Passage provided:
[Start of Attachment]

But with the shares (ASX:AXP) down more than 90 per cent this year — and hitting new lows by the day — investors could be forgiven for wondering if the company has much of a future.
AirXpanders, which makes patient-controlled breast tissue expanders for women who’ve had mastectomies, last month slashed its headcount by a quarter.
Missed sales, the removal of its chief executive and a build-up in unsold stock signalling the need to raise more cash has given bears the upper hand, with bulls in retreat.
Its novel treatment for breast cancer patients undergoing reconstruction surgery buoyed interest in its shares when it went public less than three years ago, pushing the sharemarket value well over $130 million at its peak – a far cry from the $22 million you can buy the company for today.
But its inability to build out sales in the US — the key market it has tackled since its launch — has seen the shares touching new lows, falling another 9 per cent Tuesday to 8.3c.
Apart from anything else, weighing on investors’ minds is its rapidly dwindling cash reserves which stood at $US13.6 million at the end of March, down from $US22.6 million at the end of 2017.
Additionally, outflows in the June quarter are forecast at $US7.8 million, before taking income into account, which ran at a little under $2 million in the March quarter.
To date, AirXpanders has raised $US109 million, most recently raising $A45 million in February last year. It also has borrowings on the balance sheet, which has soured investor sentiment.

[End of Attachment]

Information given:

[Start of Attachment]

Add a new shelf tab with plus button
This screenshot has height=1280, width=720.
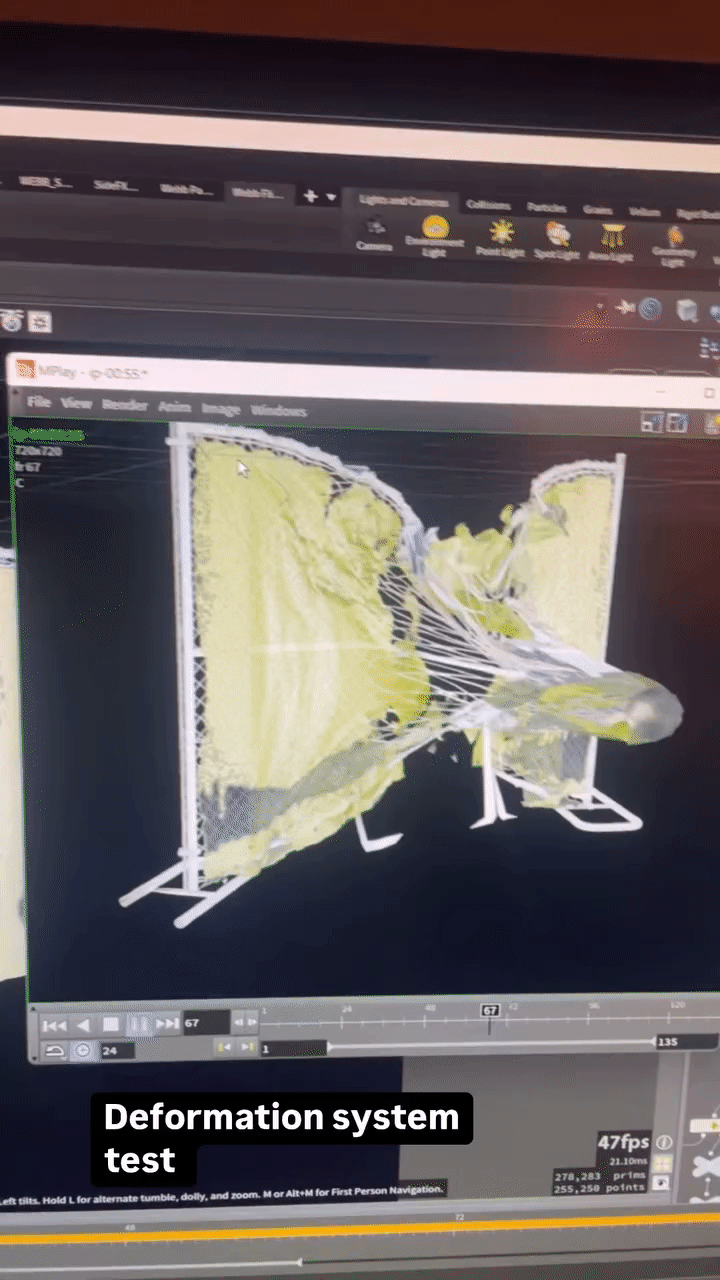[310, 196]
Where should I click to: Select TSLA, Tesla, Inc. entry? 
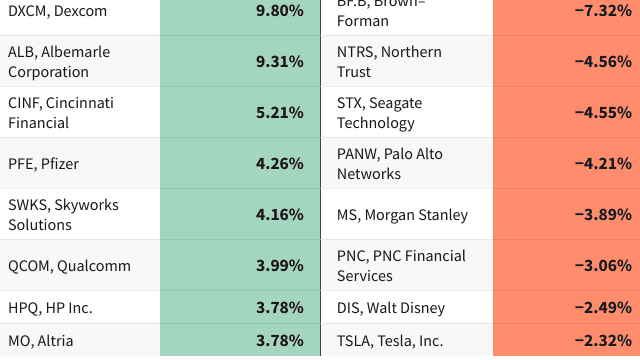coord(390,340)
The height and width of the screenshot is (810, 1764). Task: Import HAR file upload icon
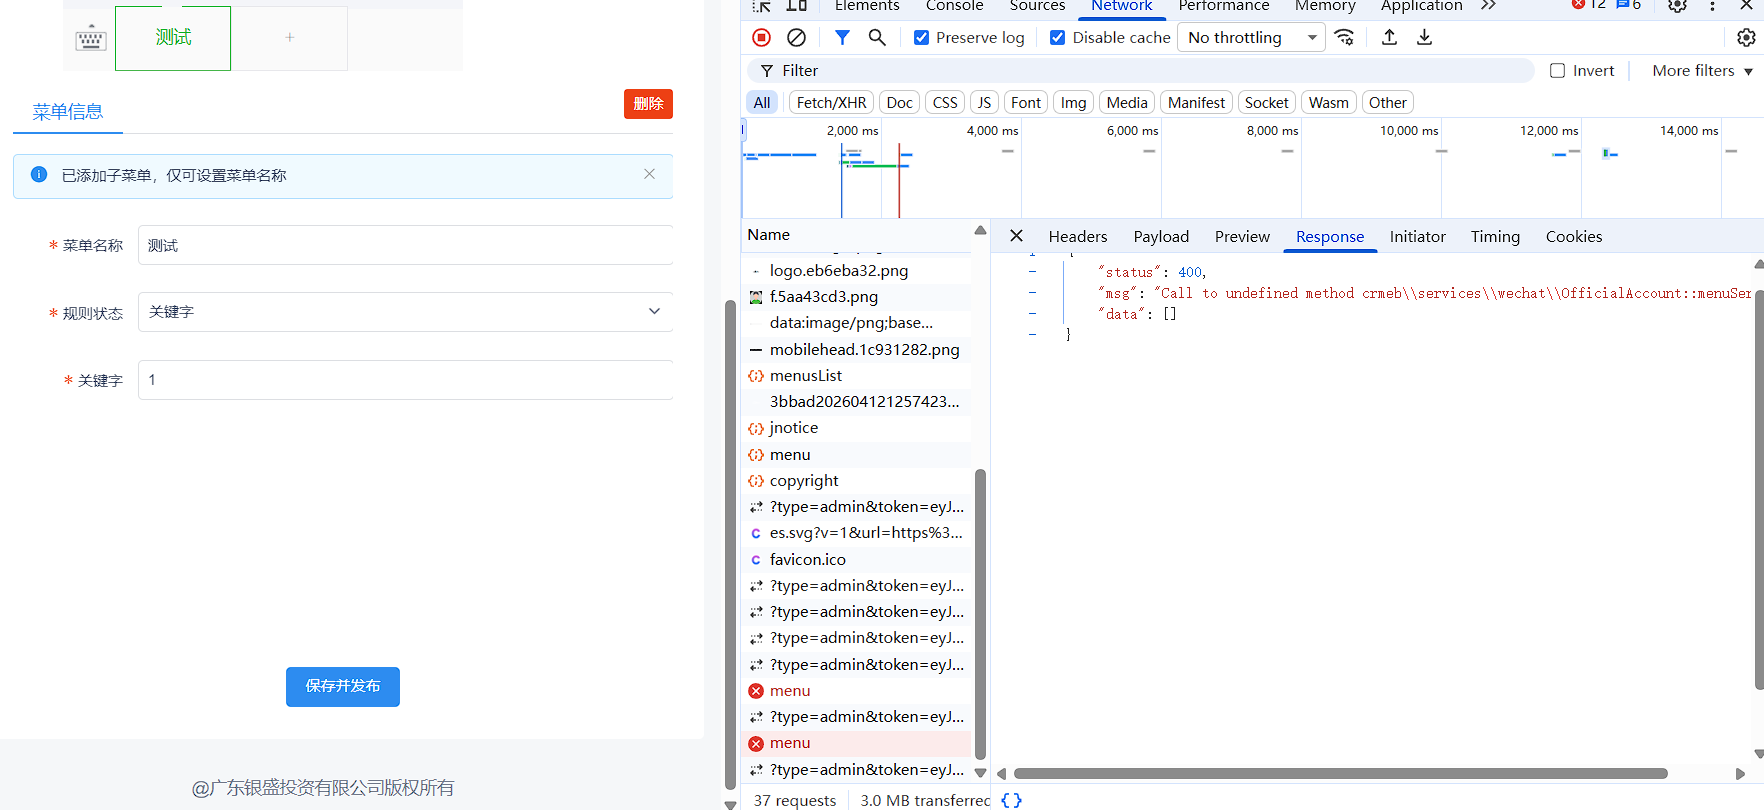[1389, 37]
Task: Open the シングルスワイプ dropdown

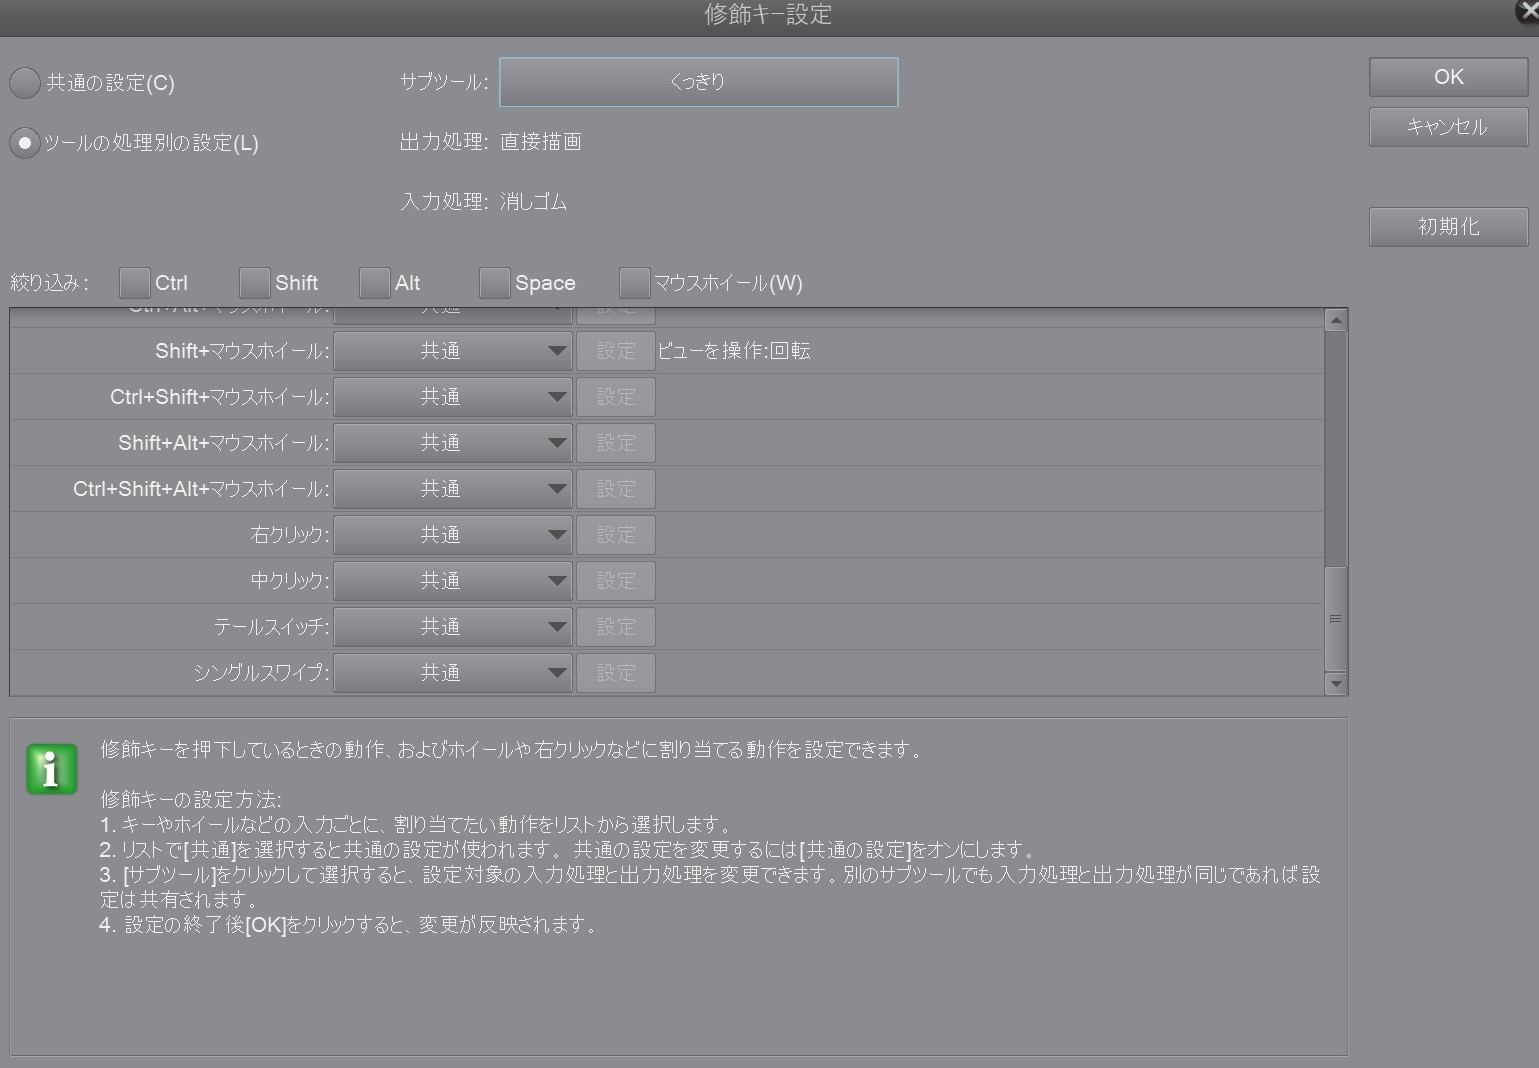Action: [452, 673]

[End of Attachment]

Assignment: According to the AirXpanders article, what did the company's cash reserves stand at at the end of March? The entries come from a separate source unrelated to the AirXpanders article.

Written solution: $US13.6 million